• REQUIREMENT:
Take the data below and copy exactly the lines starting at the one with "Open the Commands menu" and finishing at the one with "Click the メールアドレスを入力してください", both included.
%%
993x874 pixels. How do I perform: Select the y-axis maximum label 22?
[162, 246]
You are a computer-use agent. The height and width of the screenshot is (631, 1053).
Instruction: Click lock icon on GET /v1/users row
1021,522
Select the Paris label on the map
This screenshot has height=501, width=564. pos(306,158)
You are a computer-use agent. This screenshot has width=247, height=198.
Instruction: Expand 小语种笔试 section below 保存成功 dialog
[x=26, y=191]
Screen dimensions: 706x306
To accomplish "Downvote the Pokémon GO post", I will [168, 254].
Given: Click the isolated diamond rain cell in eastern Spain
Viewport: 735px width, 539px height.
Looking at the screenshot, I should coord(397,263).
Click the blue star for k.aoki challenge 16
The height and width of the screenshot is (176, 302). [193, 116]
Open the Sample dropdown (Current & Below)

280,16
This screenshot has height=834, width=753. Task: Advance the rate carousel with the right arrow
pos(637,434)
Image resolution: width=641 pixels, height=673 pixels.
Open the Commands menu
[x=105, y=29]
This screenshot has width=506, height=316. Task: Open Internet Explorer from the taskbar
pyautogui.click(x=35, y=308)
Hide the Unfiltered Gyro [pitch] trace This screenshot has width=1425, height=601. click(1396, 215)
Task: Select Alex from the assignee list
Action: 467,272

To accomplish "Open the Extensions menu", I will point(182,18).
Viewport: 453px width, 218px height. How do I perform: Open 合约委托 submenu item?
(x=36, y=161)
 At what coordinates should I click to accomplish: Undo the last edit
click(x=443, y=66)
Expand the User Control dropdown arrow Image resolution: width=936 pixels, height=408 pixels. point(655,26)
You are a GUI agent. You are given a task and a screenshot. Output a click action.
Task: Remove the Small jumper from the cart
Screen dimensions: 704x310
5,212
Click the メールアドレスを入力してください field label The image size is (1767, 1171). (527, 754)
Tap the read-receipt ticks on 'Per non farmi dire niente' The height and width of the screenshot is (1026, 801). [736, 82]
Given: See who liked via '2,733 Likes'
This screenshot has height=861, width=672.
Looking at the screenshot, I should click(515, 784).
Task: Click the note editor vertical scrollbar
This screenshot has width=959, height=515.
%%
• TASK ANSWER:
Open the Commands menu
[x=105, y=29]
This screenshot has width=506, height=316. Task: Open Internet Explorer from the taskbar
pyautogui.click(x=35, y=308)
Hide the Unfiltered Gyro [pitch] trace This screenshot has width=1425, height=601. click(1396, 215)
Task: Select Alex from the assignee list
Action: 467,272

To accomplish "Open the Extensions menu", I will point(182,18).
Viewport: 453px width, 218px height. How do I perform: Open 合约委托 submenu item?
(x=36, y=161)
 At what coordinates should I click to accomplish: Undo the last edit
click(x=443, y=66)
Expand the User Control dropdown arrow Image resolution: width=936 pixels, height=408 pixels. point(655,26)
You are a GUI agent. You are given a task and a screenshot. Output a click action.
Task: Remove the Small jumper from the cart
Screen dimensions: 704x310
5,212
Click the メールアドレスを入力してください field label The image size is (1767, 1171). (527, 754)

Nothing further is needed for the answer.